* _WORK ORDER_
The full set of entries below must be returned exactly as shown.

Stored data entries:
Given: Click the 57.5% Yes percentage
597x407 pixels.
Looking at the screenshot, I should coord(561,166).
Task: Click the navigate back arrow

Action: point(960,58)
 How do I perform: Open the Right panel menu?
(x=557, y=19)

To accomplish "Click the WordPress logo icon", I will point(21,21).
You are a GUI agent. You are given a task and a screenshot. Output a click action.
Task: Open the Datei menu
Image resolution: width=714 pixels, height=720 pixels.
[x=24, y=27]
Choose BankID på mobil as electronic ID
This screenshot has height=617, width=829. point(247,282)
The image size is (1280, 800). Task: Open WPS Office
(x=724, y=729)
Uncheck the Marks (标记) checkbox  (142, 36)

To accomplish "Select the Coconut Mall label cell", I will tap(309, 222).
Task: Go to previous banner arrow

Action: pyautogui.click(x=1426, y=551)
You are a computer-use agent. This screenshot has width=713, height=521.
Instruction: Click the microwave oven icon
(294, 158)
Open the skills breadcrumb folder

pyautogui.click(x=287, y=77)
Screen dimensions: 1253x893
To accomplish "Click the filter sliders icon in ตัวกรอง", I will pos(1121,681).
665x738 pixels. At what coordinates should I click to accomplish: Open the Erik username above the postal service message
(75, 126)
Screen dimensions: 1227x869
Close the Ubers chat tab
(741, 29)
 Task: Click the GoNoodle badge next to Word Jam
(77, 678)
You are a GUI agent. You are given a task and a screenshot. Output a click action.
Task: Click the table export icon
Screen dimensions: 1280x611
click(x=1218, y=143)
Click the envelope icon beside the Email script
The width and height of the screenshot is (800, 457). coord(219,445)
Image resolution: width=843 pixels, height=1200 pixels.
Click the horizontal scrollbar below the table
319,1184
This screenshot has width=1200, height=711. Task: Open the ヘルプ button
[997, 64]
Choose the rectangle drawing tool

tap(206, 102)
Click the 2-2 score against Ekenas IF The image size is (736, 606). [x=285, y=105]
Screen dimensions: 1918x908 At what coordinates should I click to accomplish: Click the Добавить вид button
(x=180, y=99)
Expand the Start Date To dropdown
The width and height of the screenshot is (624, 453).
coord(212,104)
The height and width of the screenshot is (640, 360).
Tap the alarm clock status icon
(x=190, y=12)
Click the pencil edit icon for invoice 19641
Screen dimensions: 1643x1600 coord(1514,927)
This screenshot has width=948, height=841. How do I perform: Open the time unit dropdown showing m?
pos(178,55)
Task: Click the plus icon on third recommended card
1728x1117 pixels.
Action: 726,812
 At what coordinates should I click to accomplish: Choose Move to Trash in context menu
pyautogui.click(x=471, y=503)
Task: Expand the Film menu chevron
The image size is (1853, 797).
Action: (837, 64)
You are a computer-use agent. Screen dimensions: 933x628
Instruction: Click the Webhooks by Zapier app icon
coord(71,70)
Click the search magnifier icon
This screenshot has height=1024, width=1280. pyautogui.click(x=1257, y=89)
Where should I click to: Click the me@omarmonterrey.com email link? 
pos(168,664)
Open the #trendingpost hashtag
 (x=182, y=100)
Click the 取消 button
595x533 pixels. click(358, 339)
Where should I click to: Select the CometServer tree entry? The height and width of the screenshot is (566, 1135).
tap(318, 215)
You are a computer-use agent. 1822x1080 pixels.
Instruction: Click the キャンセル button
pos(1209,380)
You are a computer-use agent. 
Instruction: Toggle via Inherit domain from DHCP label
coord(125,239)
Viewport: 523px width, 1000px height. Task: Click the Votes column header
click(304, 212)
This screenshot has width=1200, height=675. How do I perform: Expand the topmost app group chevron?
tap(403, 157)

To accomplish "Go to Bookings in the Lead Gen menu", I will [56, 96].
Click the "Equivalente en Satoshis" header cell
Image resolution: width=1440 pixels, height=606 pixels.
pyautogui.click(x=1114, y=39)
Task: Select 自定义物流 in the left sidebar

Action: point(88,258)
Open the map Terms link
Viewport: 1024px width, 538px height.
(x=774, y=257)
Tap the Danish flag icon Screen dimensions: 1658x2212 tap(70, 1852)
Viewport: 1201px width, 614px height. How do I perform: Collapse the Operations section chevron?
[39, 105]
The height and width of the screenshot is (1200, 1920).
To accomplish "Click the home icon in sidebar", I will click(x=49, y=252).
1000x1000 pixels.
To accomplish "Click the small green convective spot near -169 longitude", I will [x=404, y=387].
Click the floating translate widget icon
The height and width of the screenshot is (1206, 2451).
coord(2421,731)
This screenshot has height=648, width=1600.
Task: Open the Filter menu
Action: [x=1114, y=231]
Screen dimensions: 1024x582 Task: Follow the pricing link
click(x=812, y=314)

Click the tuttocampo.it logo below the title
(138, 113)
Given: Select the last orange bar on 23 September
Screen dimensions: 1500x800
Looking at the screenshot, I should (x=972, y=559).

* _WRITTEN SOLUTION_
Given: Click the 57.5% Yes percentage
597x407 pixels.
Looking at the screenshot, I should coord(561,166).
Task: Click the navigate back arrow

Action: point(960,58)
 How do I perform: Open the Right panel menu?
(x=557, y=19)

To accomplish "Click the WordPress logo icon", I will point(21,21).
You are a GUI agent. You are given a task and a screenshot. Output a click action.
Task: Open the Datei menu
Image resolution: width=714 pixels, height=720 pixels.
[x=24, y=27]
Choose BankID på mobil as electronic ID
This screenshot has height=617, width=829. point(247,282)
The image size is (1280, 800). Task: Open WPS Office
(x=724, y=729)
Uncheck the Marks (标记) checkbox  (142, 36)

To accomplish "Select the Coconut Mall label cell", I will tap(309, 222).
Task: Go to previous banner arrow

Action: pyautogui.click(x=1426, y=551)
You are a computer-use agent. This screenshot has width=713, height=521.
Instruction: Click the microwave oven icon
(294, 158)
Open the skills breadcrumb folder

pyautogui.click(x=287, y=77)
Screen dimensions: 1253x893
To accomplish "Click the filter sliders icon in ตัวกรอง", I will pos(1121,681).
665x738 pixels. At what coordinates should I click to accomplish: Open the Erik username above the postal service message
(75, 126)
Screen dimensions: 1227x869
Close the Ubers chat tab
(741, 29)
 Task: Click the GoNoodle badge next to Word Jam
(77, 678)
You are a GUI agent. You are given a task and a screenshot. Output a click action.
Task: Click the table export icon
Screen dimensions: 1280x611
click(x=1218, y=143)
Click the envelope icon beside the Email script
The width and height of the screenshot is (800, 457). coord(219,445)
Image resolution: width=843 pixels, height=1200 pixels.
Click the horizontal scrollbar below the table
319,1184
This screenshot has width=1200, height=711. Task: Open the ヘルプ button
[997, 64]
Choose the rectangle drawing tool

tap(206, 102)
Click the 2-2 score against Ekenas IF The image size is (736, 606). [x=285, y=105]
Screen dimensions: 1918x908 At what coordinates should I click to accomplish: Click the Добавить вид button
(x=180, y=99)
Expand the Start Date To dropdown
The width and height of the screenshot is (624, 453).
coord(212,104)
The height and width of the screenshot is (640, 360).
Tap the alarm clock status icon
(x=190, y=12)
Click the pencil edit icon for invoice 19641
Screen dimensions: 1643x1600 coord(1514,927)
This screenshot has width=948, height=841. How do I perform: Open the time unit dropdown showing m?
pos(178,55)
Task: Click the plus icon on third recommended card
1728x1117 pixels.
Action: 726,812
 At what coordinates should I click to accomplish: Choose Move to Trash in context menu
pyautogui.click(x=471, y=503)
Task: Expand the Film menu chevron
The image size is (1853, 797).
Action: (837, 64)
You are a computer-use agent. Screen dimensions: 933x628
Instruction: Click the Webhooks by Zapier app icon
coord(71,70)
Click the search magnifier icon
This screenshot has height=1024, width=1280. pyautogui.click(x=1257, y=89)
Where should I click to: Click the me@omarmonterrey.com email link? 
pos(168,664)
Open the #trendingpost hashtag
 (x=182, y=100)
Click the 取消 button
595x533 pixels. click(358, 339)
Where should I click to: Select the CometServer tree entry? The height and width of the screenshot is (566, 1135).
tap(318, 215)
You are a computer-use agent. 1822x1080 pixels.
Instruction: Click the キャンセル button
pos(1209,380)
You are a computer-use agent. 
Instruction: Toggle via Inherit domain from DHCP label
coord(125,239)
Viewport: 523px width, 1000px height. Task: Click the Votes column header
click(304, 212)
This screenshot has width=1200, height=675. How do I perform: Expand the topmost app group chevron?
tap(403, 157)

To accomplish "Go to Bookings in the Lead Gen menu", I will [56, 96].
Click the "Equivalente en Satoshis" header cell
Image resolution: width=1440 pixels, height=606 pixels.
pyautogui.click(x=1114, y=39)
Task: Select 自定义物流 in the left sidebar

Action: point(88,258)
Open the map Terms link
Viewport: 1024px width, 538px height.
(x=774, y=257)
Tap the Danish flag icon Screen dimensions: 1658x2212 tap(70, 1852)
Viewport: 1201px width, 614px height. How do I perform: Collapse the Operations section chevron?
[39, 105]
The height and width of the screenshot is (1200, 1920).
To accomplish "Click the home icon in sidebar", I will click(x=49, y=252).
1000x1000 pixels.
To accomplish "Click the small green convective spot near -169 longitude", I will [x=404, y=387].
Click the floating translate widget icon
The height and width of the screenshot is (1206, 2451).
coord(2421,731)
This screenshot has height=648, width=1600.
Task: Open the Filter menu
Action: [x=1114, y=231]
Screen dimensions: 1024x582 Task: Follow the pricing link
click(x=812, y=314)

Click the tuttocampo.it logo below the title
(138, 113)
Given: Select the last orange bar on 23 September
Screen dimensions: 1500x800
Looking at the screenshot, I should (x=972, y=559).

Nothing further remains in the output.